Dr Hudson was agnostic about who should administer the rapid strep test, which he said was relatively easy to use and had good sensitivity and specificity.
“There’s no reason pharmacists shouldn’t offer it as a way of sifting out patients who don’t need antibiotics,” he said.
But training was vital to ensure results didn’t spoil, as was quality control and good recordkeeping. Dr Hudson pointed to the success of point-of-care testing in revolutionising the treatment of malaria in the tropics, where it has prevented antimalarials being prescribed indiscriminately for fever.
He joined Dr Adam Roberts, a University College London microbiologist interviewed by the BBC, who said the plan was innovative and resulted in a “massive reduction” in the number of individuals given an antibiotic prescription.
The pilot trial had serious limitations, however. It was only performed during winter months and women outnumbered men almost two-to-one. Just 30% of participants were aged over 44.
Also, the researchers calculated how many GP visits were saved with a questionnaire that was answered by less than two-thirds of those who accessed the service. In other words, those who did not get antibiotics were less likely to answer.
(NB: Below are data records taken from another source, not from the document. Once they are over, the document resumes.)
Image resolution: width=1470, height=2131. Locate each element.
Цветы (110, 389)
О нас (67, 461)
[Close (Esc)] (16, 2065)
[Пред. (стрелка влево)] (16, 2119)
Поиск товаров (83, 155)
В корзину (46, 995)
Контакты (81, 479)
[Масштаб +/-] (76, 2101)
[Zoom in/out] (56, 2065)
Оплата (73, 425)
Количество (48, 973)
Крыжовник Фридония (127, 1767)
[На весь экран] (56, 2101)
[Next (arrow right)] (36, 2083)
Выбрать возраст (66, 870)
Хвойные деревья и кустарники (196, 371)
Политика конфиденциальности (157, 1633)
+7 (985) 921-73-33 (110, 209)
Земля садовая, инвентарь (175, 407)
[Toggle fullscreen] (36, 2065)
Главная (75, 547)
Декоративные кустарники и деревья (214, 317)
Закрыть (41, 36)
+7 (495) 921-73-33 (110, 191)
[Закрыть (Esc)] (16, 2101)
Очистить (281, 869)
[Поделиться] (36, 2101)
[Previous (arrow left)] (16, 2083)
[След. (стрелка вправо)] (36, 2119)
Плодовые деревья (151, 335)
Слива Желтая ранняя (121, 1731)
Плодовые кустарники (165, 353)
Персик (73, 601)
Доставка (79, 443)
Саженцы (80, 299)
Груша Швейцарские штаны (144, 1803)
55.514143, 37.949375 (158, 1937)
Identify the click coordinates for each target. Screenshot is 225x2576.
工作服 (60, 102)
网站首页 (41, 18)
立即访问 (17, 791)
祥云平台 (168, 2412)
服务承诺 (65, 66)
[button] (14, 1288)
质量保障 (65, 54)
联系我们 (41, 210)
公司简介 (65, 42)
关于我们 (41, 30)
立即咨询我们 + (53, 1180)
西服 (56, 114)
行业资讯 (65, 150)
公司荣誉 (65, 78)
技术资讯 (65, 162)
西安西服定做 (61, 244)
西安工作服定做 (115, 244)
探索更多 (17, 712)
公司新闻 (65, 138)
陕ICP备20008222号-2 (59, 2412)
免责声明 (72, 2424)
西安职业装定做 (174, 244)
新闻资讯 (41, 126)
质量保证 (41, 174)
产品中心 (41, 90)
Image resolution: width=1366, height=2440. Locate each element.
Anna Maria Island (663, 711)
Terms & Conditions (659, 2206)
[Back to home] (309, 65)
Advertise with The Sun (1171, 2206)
Also, there was no control group and there was no patient follow-up.
None of that stopped the authors from concluding their program could reduce GP consultations by 800,000 each year. And it didn’t stop Boots UK employee Malcolm Harrison, named as the creator of “sore throat test and treat”, from recording a promotional video saying it could save the NHS budget £34 million a year, a number heralded in the NHS press release.
Mr Harrison referred The Medical Republic back to the Boots paper, which concluded (based on the survey) two-thirds of sore throat patients who would have seen their GP did not have strep A, and hence that they didn’t need to see a GP. The paper projects this onto a figure of 1.2 million patients in England who visit a GP with a sore throat each year.
Never mind that the 1.2 million figure is gleaned from a 2009 report commissioned by the UK’s over-the-counter-medicines lobby group, PAGB, to spruik analgesics and throat sprays.
One UK health official told The Medical Republic the NHS was making a “huge assumption” about how many patients were saved a GP appointment. The official worried that due to the generally self-limiting nature of strep throat, and the removal of the barrier of GP waiting times, the real impact of the program was hard to predict.
The authors of the Boots study recommended a full health economic analysis, and randomised controlled trials to determine whether using point-of-care testing before prescribing antimicrobials was clinically effective and cost effective, but none of this is yet to occur.
Dr Hudson is pragmatic, however. “Boots will be making money, and the government won’t care less because it’s something that they won’t have to pay for,” he said.
“But anything that selects out people who don’t need antibiotics is a good idea.”
NHS England did not respond to enquiries.